■ Problem to solve ■
Update the items from the line containing "Task: Click the Run 2 finish flag icon" down through the line containing "Action: (648, 388)", replacing "finish flag" with "checkered flag" and keeping everything else the same. Reproduce only those lines, leaving out the pictures.

■ Data extract ■
· · · · ·

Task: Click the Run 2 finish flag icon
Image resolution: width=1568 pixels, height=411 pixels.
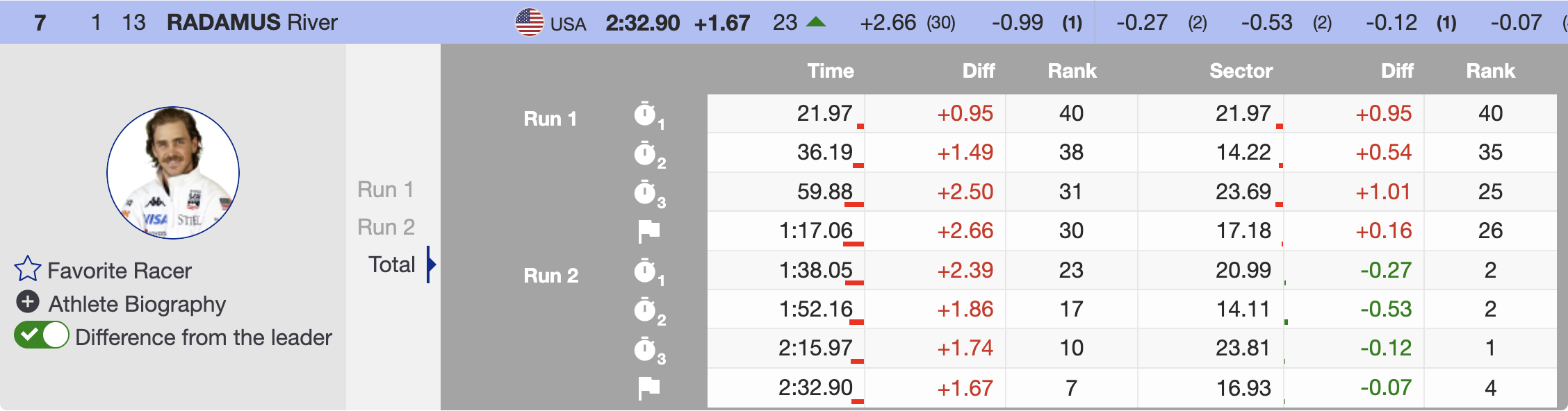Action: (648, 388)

· · · · ·

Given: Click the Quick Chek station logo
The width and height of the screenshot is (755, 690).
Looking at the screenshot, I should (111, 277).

· · · · ·

■ The completed task ■
Task: Click the Run 2 checkered flag icon
Image resolution: width=1568 pixels, height=411 pixels.
Action: (648, 388)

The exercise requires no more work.